Task details — Every entry is to be returned verbatim.

━━━ Provided information ━━━

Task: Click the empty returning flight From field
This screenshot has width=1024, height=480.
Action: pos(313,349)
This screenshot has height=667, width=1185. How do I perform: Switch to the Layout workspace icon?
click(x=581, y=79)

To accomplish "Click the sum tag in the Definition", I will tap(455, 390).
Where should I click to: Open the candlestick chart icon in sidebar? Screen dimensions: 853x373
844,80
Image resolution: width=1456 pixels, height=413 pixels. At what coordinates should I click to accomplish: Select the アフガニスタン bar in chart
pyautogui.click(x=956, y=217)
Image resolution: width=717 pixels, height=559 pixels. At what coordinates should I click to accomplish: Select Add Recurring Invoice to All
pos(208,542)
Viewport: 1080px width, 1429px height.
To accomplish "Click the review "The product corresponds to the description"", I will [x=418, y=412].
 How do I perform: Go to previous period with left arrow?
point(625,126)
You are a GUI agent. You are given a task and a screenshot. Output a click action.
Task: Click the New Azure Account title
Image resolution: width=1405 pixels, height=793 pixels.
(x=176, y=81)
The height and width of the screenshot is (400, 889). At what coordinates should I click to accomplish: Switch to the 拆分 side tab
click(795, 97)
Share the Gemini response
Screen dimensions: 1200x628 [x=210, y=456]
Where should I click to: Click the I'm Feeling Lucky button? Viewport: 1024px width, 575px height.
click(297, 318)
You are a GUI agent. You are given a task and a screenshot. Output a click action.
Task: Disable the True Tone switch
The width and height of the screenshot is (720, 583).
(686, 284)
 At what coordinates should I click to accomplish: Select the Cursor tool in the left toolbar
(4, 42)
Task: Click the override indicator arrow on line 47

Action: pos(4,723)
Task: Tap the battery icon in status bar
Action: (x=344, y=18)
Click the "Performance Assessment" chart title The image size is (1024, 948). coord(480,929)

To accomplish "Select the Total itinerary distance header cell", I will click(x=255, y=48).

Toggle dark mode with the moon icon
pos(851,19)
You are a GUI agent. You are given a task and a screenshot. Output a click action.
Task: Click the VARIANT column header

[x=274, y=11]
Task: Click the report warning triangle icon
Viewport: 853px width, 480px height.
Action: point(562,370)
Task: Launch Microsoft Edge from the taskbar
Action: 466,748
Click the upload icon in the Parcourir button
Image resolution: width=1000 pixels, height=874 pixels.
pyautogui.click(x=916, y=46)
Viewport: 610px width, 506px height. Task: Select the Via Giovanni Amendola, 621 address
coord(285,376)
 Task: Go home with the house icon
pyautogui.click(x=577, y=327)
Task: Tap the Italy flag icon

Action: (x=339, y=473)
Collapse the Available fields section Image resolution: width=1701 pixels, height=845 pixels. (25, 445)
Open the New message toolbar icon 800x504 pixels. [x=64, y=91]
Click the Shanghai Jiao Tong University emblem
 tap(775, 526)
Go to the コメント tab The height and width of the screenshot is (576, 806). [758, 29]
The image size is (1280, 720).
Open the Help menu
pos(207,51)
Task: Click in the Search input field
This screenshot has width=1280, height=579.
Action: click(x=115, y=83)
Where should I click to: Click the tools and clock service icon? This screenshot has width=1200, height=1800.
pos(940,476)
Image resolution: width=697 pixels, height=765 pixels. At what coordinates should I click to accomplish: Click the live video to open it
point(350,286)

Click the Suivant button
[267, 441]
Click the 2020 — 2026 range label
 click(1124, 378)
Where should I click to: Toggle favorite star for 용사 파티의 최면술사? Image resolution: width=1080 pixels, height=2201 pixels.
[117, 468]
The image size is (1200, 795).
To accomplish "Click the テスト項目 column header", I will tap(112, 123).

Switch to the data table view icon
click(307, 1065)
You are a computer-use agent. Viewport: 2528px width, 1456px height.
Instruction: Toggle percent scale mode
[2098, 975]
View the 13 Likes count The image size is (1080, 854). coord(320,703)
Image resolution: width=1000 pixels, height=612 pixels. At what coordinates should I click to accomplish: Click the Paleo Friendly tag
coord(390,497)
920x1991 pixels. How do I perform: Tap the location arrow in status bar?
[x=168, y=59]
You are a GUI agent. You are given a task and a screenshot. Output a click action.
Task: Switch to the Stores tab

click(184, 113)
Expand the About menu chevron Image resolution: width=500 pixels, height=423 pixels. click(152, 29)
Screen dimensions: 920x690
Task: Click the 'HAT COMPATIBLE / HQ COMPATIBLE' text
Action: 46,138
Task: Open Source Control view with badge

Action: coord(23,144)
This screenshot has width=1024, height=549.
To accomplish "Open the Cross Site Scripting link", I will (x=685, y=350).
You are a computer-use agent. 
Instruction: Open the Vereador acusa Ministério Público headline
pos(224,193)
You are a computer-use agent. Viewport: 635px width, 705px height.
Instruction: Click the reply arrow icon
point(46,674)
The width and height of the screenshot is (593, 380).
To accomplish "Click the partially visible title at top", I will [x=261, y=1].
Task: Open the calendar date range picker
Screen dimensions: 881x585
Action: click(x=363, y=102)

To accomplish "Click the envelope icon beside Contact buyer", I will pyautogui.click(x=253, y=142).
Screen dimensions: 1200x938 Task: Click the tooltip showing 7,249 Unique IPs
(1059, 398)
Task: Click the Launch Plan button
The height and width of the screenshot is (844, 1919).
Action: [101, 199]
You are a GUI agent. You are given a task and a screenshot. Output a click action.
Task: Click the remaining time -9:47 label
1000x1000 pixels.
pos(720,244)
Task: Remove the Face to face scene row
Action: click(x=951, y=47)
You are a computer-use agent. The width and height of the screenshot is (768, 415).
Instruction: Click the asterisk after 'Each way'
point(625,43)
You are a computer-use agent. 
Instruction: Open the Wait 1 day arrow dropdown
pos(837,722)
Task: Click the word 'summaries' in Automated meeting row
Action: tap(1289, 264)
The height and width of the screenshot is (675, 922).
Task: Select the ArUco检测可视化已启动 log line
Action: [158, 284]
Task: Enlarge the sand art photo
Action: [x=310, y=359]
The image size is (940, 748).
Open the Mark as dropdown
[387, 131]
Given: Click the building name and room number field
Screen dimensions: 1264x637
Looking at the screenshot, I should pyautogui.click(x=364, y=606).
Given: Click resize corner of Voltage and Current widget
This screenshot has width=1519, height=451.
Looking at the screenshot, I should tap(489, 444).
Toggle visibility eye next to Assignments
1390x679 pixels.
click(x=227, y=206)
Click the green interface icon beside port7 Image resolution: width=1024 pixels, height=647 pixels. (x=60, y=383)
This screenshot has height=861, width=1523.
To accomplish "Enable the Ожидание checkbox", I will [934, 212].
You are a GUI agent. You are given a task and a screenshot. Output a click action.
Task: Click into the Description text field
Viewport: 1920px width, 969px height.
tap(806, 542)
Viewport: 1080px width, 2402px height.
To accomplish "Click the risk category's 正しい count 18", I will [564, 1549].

━━━

Exercise result —
Task: Click the empty returning flight From field
This screenshot has width=1024, height=480.
Action: pos(313,349)
This screenshot has height=667, width=1185. How do I perform: Switch to the Layout workspace icon?
click(x=581, y=79)

To accomplish "Click the sum tag in the Definition", I will tap(455, 390).
Where should I click to: Open the candlestick chart icon in sidebar? Screen dimensions: 853x373
844,80
Image resolution: width=1456 pixels, height=413 pixels. At what coordinates should I click to accomplish: Select the アフガニスタン bar in chart
pyautogui.click(x=956, y=217)
Image resolution: width=717 pixels, height=559 pixels. At what coordinates should I click to accomplish: Select Add Recurring Invoice to All
pos(208,542)
Viewport: 1080px width, 1429px height.
To accomplish "Click the review "The product corresponds to the description"", I will [x=418, y=412].
 How do I perform: Go to previous period with left arrow?
point(625,126)
You are a GUI agent. You are given a task and a screenshot. Output a click action.
Task: Click the New Azure Account title
Image resolution: width=1405 pixels, height=793 pixels.
(x=176, y=81)
The height and width of the screenshot is (400, 889). At what coordinates should I click to accomplish: Switch to the 拆分 side tab
click(795, 97)
Share the Gemini response
Screen dimensions: 1200x628 [x=210, y=456]
Where should I click to: Click the I'm Feeling Lucky button? Viewport: 1024px width, 575px height.
click(297, 318)
You are a GUI agent. You are given a task and a screenshot. Output a click action.
Task: Disable the True Tone switch
The width and height of the screenshot is (720, 583).
(686, 284)
 At what coordinates should I click to accomplish: Select the Cursor tool in the left toolbar
(4, 42)
Task: Click the override indicator arrow on line 47

Action: pos(4,723)
Task: Tap the battery icon in status bar
Action: (x=344, y=18)
Click the "Performance Assessment" chart title The image size is (1024, 948). coord(480,929)

To accomplish "Select the Total itinerary distance header cell", I will click(x=255, y=48).

Toggle dark mode with the moon icon
pos(851,19)
You are a GUI agent. You are given a task and a screenshot. Output a click action.
Task: Click the VARIANT column header

[x=274, y=11]
Task: Click the report warning triangle icon
Viewport: 853px width, 480px height.
Action: point(562,370)
Task: Launch Microsoft Edge from the taskbar
Action: 466,748
Click the upload icon in the Parcourir button
Image resolution: width=1000 pixels, height=874 pixels.
pyautogui.click(x=916, y=46)
Viewport: 610px width, 506px height. Task: Select the Via Giovanni Amendola, 621 address
coord(285,376)
 Task: Go home with the house icon
pyautogui.click(x=577, y=327)
Task: Tap the Italy flag icon

Action: (x=339, y=473)
Collapse the Available fields section Image resolution: width=1701 pixels, height=845 pixels. (25, 445)
Open the New message toolbar icon 800x504 pixels. [x=64, y=91]
Click the Shanghai Jiao Tong University emblem
 tap(775, 526)
Go to the コメント tab The height and width of the screenshot is (576, 806). [758, 29]
The image size is (1280, 720).
Open the Help menu
pos(207,51)
Task: Click in the Search input field
This screenshot has width=1280, height=579.
Action: click(x=115, y=83)
Where should I click to: Click the tools and clock service icon? This screenshot has width=1200, height=1800.
pos(940,476)
Image resolution: width=697 pixels, height=765 pixels. At what coordinates should I click to accomplish: Click the live video to open it
point(350,286)

Click the Suivant button
[267, 441]
Click the 2020 — 2026 range label
 click(1124, 378)
Where should I click to: Toggle favorite star for 용사 파티의 최면술사? Image resolution: width=1080 pixels, height=2201 pixels.
[117, 468]
The image size is (1200, 795).
To accomplish "Click the テスト項目 column header", I will tap(112, 123).

Switch to the data table view icon
click(307, 1065)
You are a computer-use agent. Viewport: 2528px width, 1456px height.
Instruction: Toggle percent scale mode
[2098, 975]
View the 13 Likes count The image size is (1080, 854). coord(320,703)
Image resolution: width=1000 pixels, height=612 pixels. At what coordinates should I click to accomplish: Click the Paleo Friendly tag
coord(390,497)
920x1991 pixels. How do I perform: Tap the location arrow in status bar?
[x=168, y=59]
You are a GUI agent. You are given a task and a screenshot. Output a click action.
Task: Switch to the Stores tab

click(184, 113)
Expand the About menu chevron Image resolution: width=500 pixels, height=423 pixels. click(152, 29)
Screen dimensions: 920x690
Task: Click the 'HAT COMPATIBLE / HQ COMPATIBLE' text
Action: 46,138
Task: Open Source Control view with badge

Action: coord(23,144)
This screenshot has width=1024, height=549.
To accomplish "Open the Cross Site Scripting link", I will (x=685, y=350).
You are a computer-use agent. 
Instruction: Open the Vereador acusa Ministério Público headline
pos(224,193)
You are a computer-use agent. Viewport: 635px width, 705px height.
Instruction: Click the reply arrow icon
point(46,674)
The width and height of the screenshot is (593, 380).
To accomplish "Click the partially visible title at top", I will [x=261, y=1].
Task: Open the calendar date range picker
Screen dimensions: 881x585
Action: click(x=363, y=102)

To accomplish "Click the envelope icon beside Contact buyer", I will pyautogui.click(x=253, y=142).
Screen dimensions: 1200x938 Task: Click the tooltip showing 7,249 Unique IPs
(1059, 398)
Task: Click the Launch Plan button
The height and width of the screenshot is (844, 1919).
Action: [101, 199]
You are a GUI agent. You are given a task and a screenshot. Output a click action.
Task: Click the remaining time -9:47 label
1000x1000 pixels.
pos(720,244)
Task: Remove the Face to face scene row
Action: click(x=951, y=47)
You are a computer-use agent. The width and height of the screenshot is (768, 415).
Instruction: Click the asterisk after 'Each way'
point(625,43)
You are a computer-use agent. 
Instruction: Open the Wait 1 day arrow dropdown
pos(837,722)
Task: Click the word 'summaries' in Automated meeting row
Action: tap(1289, 264)
The height and width of the screenshot is (675, 922).
Task: Select the ArUco检测可视化已启动 log line
Action: [158, 284]
Task: Enlarge the sand art photo
Action: [x=310, y=359]
The image size is (940, 748).
Open the Mark as dropdown
[387, 131]
Given: Click the building name and room number field
Screen dimensions: 1264x637
Looking at the screenshot, I should pyautogui.click(x=364, y=606).
Given: Click resize corner of Voltage and Current widget
This screenshot has width=1519, height=451.
Looking at the screenshot, I should tap(489, 444).
Toggle visibility eye next to Assignments
1390x679 pixels.
click(x=227, y=206)
Click the green interface icon beside port7 Image resolution: width=1024 pixels, height=647 pixels. (x=60, y=383)
This screenshot has height=861, width=1523.
To accomplish "Enable the Ожидание checkbox", I will [934, 212].
You are a GUI agent. You are given a task and a screenshot. Output a click action.
Task: Click into the Description text field
Viewport: 1920px width, 969px height.
tap(806, 542)
Viewport: 1080px width, 2402px height.
To accomplish "Click the risk category's 正しい count 18", I will [564, 1549].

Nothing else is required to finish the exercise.